永さんが落語会に出演依頼 数年後 藤屋で「やりたい」
落語家の立川志の輔さんが藤屋に初めて見えたのは、1987年11月のことでした。藤屋博覧会後、こういうにぎわいを街に広げようと、永六輔さんが企画した「大門曼荼羅(まんだら)」で、永さんがゲストの一人としてお呼びしたのです。
永さんはイベントに、落語を組み込んで善光寺にまつわる古典落語「お血脈(けちみゃく)」を演じてもらおうと考えていました。それで永さんが、当時仲が良かった立川談志さんに相談すると、談志さんは「弟子の志の輔を連れていけ」とおっしゃり、永さんは志の輔さんに直接電話で出演をお願いしたのだそうです。
その頃の志の輔さんは、談志さんに入門して4年目、二つ目の落語家さんでした。志の輔さんは、永さん直々の電話に驚いたそうですが、すぐにお引き受けくださり、当日いらっしゃった時には「お血脈」を「一生懸命練習してきた」とおっしゃっていました。このときは、藤屋の大広間と、向かいのそば屋「大丸」さんの2カ所で高座に上がり、会場を大いに沸かせてくれました。

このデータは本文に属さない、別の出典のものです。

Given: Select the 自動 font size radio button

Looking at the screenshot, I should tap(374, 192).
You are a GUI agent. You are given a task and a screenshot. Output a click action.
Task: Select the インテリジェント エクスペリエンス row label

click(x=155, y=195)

それから数年後、当時城山にあったNHK長野放送局の仕事で長野に見えた志の輔さんは、大丸さんでおそばを召し上がった後、一人で藤屋を訪ねていらっしゃいました。ちょうどフロントにいた私とあいさつを交わすと、おもむろに「この間みたいな落語会を藤屋さんでやりたいんです」と言うのです。私は「空いていれば会場は無料でお貸しするのでいつでもどうぞ」と快諾しました。
ただこの時、せっかく長野まで来てくださるのに、藤屋だけではもったいないと思った私は、もう1カ所ほかの場所で開くことを提案すると、「呼んでくださるのなら」とおっしゃったので、村おこしのためにぜひ呼びたいと希望があった戸隠で開いていただけるように計画しました。
志の輔さんが、談志さんに入門された83年、談志さんは一門と共に落語家協会を脱退したため、立川流の方たちは「定席」に上がることができず、会場は自分たちでつくらなければなりませんでした。
それで94年から始まったのが「志の輔落語の夜in藤屋」です。「大門曼荼羅」の時と同じ2階の広間を会場に、私の友人知人を通じてチケットを販売。100人くらいでいっぱいの会場は満席になりました。それからは毎年1回、藤屋と戸隠の2カ所で演じてくださるように。藤屋がレストランになってからも続き、コロナの影響でお休みを余儀なくされるも、今年28回目の開催も決まりました。
志の輔落語が始まって長いこと私は、忙しがっていてちゃんと話を聞いたことがありませんでした。しかし、いつしかその魅力にはまってしまい、今は藤屋をはじめとして東京や志の輔さんの出身地富山にまで年に5、6回の「推しめぐり」をするほど熱心なファンになりました。10年ほど前の2012年には、航空会社が現地邦人のために毎年志の輔さんをお呼びして開いている落語会がベトナム・ホーチミン市とシンガポールであり、友人と3人で旅行をかねて聴いたこともあります。
藤屋が結婚式場兼レストランに業態転換して10周年の16年の藤屋公演の時には、志の輔さんは「いつも親身になってよくやってくれるスタッフのために演じたい」とおっしゃって、夜の公演に先駆け14時からスタッフを招いて一席演じてくださいました。
藤屋の落語会は、私どもは志の輔さんを永さんが連れていらした落語家さんとして、志の輔さんからすると、(藤屋は)永さんが初めて連れてきてくれたところだからと、お互いにお互いを大事に思うから今も続けられているのだと思っています。